People often ask me if Judaism is a universalist or particularist religion, seeking the betterment of humankind or only of Jews.
On the universalist side, virtually every concept of equality, human rights, personal freedom and global responsibility are from the Torah. On the other hand, the Torah seems to constantly direct Jews to take an interest in other Jews – to love them, to support them, to live together with them. We ask the Almighty to bestow peace, freedom, success and health to other Jews.
The relationship between the recent holidays of Sukkot and Shemini Atzeret may provide an answer to this fundamental question.
Sukkot teaches us the importance of universalism – the need for Jews to play a role in the greater community. Over the course of the holiday, we offer 70 sacrifices, each symbolizing a nation of the world. It is thus on Sukkot that we look outward and see how we can make the world a better place.
Meanwhile, only one sacrifice is offered on Shemini Atzeret, symbolizing the Jewish people. This lone sacrifice exhibits the need to be particularist if we want to survive. We cannot be effective in improving the world if our families are in pain. We cannot convey a message of equality and human rights if our fellow Jews are not cared for.
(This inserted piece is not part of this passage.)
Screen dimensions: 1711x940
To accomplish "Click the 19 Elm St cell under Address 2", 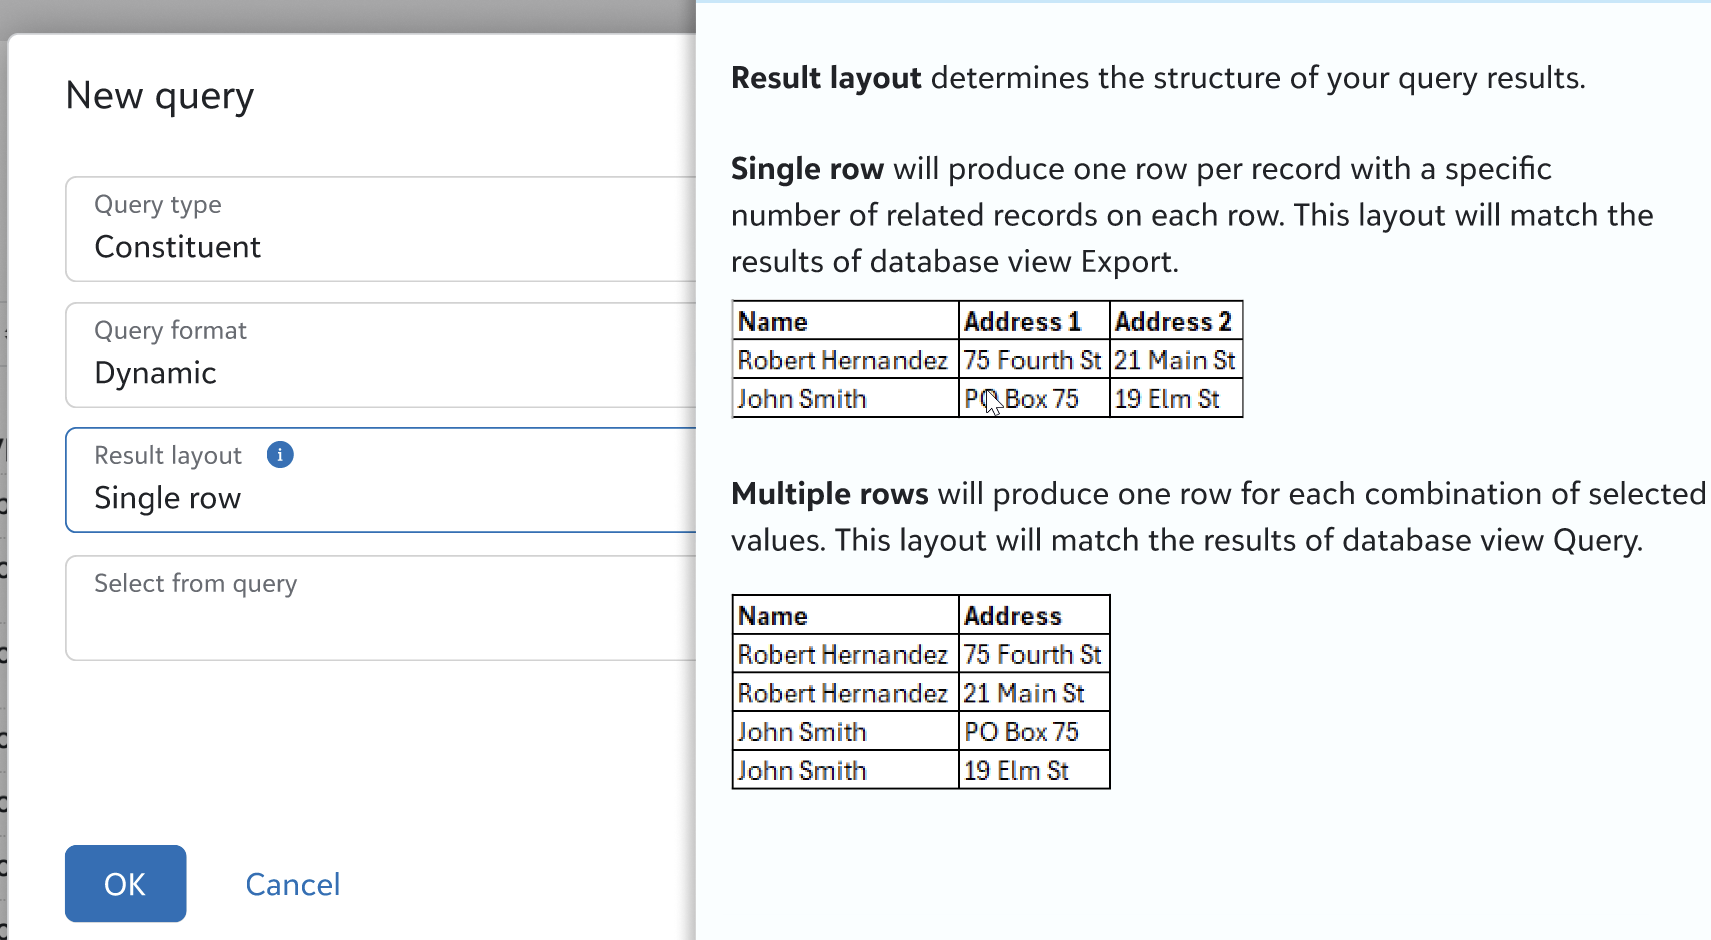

If we spend all of our time fighting world injustice, who will care for the Jews? Who will see that our families and communities are safe, supported and well? We need to make sure that we do not forget those closest to us in our efforts to be good neighbours to the rest of the world.
The connection between these holidays shows us that Judaism cannot be universalist or particularist, but one tempered with the other. Judaism sees particularism as the foundation of our ability to be universalist.